- [AIM]:
Pull out the rows from the very start of the rows through the line containing "[x=92, y=53]", and reproduce each line word for word, including both ends.

[Extracted data rows]
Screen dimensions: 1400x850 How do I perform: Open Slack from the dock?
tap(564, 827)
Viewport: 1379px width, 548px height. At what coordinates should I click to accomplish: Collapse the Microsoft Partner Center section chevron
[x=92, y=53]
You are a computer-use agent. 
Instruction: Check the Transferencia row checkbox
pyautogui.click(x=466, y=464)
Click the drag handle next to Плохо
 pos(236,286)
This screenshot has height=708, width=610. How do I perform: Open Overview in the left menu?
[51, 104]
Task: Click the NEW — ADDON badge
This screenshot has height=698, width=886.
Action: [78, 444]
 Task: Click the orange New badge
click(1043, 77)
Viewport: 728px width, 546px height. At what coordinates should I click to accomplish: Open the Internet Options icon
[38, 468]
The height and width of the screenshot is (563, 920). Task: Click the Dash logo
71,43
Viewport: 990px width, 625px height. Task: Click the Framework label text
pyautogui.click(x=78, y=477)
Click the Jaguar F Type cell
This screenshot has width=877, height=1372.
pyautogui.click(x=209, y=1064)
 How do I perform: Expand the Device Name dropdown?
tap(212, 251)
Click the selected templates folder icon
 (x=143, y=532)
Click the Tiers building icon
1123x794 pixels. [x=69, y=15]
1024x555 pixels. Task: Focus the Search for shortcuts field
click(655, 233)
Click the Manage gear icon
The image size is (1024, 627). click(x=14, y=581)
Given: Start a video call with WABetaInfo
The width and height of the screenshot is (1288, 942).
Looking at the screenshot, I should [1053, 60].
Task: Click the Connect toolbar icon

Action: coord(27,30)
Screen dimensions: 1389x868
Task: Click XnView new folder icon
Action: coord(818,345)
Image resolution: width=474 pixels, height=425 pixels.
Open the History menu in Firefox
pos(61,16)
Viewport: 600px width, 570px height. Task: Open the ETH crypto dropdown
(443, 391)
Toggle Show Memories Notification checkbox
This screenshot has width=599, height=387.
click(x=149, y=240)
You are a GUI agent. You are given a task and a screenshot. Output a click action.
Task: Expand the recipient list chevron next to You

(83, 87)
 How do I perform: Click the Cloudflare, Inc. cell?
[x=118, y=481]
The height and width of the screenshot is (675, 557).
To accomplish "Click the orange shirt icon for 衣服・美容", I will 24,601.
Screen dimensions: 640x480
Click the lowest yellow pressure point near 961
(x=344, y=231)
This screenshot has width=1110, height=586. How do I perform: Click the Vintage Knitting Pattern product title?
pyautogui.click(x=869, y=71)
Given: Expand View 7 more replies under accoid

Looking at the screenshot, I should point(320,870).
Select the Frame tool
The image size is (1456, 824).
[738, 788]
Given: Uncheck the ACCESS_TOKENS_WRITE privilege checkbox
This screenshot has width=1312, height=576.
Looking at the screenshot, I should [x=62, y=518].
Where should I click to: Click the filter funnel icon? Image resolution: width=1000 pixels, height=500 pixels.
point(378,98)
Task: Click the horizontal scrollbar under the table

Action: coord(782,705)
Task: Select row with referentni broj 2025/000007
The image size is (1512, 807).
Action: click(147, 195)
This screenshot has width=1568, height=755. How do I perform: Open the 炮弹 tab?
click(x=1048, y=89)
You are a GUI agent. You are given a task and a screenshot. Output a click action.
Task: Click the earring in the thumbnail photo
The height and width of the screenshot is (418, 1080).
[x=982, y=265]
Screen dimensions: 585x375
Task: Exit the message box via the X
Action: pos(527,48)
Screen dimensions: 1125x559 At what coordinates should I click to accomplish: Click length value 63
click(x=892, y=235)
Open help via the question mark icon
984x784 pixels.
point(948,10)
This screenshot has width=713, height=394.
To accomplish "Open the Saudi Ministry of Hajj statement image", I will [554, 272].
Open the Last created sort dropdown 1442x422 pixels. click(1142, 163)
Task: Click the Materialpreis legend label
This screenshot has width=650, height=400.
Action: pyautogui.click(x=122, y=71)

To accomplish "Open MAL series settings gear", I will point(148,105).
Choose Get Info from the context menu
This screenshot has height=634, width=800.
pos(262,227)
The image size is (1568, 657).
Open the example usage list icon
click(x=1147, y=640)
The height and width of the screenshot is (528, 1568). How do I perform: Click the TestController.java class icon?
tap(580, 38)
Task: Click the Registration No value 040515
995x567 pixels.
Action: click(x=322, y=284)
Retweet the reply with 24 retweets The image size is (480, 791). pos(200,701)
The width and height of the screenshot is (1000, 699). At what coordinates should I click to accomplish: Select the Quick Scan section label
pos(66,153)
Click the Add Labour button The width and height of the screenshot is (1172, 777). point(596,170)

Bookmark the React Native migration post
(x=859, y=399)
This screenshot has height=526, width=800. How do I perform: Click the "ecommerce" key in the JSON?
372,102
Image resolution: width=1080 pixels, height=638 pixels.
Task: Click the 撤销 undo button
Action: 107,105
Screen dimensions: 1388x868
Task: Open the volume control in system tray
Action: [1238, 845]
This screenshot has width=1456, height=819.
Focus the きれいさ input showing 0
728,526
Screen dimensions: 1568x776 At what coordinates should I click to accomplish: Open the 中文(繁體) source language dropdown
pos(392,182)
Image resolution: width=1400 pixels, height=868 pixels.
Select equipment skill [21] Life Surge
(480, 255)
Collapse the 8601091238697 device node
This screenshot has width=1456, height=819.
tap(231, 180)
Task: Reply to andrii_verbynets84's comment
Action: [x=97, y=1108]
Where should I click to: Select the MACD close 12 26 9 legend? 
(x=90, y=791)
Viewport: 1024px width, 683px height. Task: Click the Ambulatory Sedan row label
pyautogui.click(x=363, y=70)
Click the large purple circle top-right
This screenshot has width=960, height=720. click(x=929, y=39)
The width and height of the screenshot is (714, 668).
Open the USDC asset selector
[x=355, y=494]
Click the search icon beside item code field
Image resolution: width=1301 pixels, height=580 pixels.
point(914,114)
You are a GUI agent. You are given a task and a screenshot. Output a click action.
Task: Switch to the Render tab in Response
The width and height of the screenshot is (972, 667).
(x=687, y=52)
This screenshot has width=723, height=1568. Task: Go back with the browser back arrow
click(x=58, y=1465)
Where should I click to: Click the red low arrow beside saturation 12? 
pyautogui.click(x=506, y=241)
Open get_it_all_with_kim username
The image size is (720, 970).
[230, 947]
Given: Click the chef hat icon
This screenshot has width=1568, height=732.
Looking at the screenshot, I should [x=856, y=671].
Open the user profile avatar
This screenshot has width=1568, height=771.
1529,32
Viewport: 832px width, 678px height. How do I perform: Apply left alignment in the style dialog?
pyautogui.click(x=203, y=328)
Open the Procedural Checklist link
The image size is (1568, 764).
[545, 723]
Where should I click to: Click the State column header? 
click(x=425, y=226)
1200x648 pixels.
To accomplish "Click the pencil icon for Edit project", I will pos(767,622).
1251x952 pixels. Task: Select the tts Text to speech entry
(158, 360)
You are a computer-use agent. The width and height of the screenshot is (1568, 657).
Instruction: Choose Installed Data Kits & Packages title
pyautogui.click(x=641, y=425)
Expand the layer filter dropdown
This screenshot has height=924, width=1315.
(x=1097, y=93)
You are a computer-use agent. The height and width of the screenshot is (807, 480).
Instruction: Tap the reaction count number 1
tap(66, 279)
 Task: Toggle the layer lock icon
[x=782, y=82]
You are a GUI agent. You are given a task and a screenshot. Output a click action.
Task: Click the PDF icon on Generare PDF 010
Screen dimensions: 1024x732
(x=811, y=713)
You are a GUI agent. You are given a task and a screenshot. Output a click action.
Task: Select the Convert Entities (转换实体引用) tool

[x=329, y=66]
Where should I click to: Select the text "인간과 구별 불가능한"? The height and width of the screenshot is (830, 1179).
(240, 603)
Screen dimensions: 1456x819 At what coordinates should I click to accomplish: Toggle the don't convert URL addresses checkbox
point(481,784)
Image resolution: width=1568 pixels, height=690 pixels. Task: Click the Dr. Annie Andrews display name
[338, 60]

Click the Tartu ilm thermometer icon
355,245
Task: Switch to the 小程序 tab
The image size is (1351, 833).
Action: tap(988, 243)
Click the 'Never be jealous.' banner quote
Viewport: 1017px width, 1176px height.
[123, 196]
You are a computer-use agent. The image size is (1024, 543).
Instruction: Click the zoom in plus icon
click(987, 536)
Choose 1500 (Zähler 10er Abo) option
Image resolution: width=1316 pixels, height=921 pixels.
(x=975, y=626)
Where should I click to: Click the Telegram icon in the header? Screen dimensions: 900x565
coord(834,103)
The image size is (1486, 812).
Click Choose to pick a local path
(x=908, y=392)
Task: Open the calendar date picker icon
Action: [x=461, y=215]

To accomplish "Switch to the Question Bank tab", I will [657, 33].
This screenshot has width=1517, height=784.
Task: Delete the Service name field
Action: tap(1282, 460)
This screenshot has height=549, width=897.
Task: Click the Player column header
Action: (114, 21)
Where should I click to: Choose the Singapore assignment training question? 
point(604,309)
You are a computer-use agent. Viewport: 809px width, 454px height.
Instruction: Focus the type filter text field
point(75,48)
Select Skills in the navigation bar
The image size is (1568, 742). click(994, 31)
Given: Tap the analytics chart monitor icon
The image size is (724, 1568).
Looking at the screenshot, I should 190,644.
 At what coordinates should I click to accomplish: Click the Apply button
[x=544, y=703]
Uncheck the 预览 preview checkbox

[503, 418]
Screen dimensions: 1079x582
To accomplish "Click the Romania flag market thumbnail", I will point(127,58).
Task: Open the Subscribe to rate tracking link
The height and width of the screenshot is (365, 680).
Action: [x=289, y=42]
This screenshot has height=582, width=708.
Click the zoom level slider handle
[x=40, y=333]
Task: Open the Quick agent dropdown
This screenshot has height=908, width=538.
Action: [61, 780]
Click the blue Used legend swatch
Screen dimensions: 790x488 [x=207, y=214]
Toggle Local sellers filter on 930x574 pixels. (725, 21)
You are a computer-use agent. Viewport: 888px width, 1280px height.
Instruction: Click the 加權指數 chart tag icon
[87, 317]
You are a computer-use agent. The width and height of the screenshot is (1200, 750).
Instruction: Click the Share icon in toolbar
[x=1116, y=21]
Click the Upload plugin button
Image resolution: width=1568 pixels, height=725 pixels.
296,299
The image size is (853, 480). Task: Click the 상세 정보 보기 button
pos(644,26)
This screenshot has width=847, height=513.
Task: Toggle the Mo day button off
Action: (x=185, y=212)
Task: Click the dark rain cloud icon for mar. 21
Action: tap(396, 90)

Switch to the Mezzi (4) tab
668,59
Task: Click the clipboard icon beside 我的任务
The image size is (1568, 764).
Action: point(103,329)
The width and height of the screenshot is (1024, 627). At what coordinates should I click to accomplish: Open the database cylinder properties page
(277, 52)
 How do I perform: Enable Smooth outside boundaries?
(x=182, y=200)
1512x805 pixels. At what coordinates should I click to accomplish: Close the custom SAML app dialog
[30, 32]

- [RESULT BELOW]:
Screen dimensions: 1400x850 How do I perform: Open Slack from the dock?
tap(564, 827)
Viewport: 1379px width, 548px height. At what coordinates should I click to accomplish: Collapse the Microsoft Partner Center section chevron
[x=92, y=53]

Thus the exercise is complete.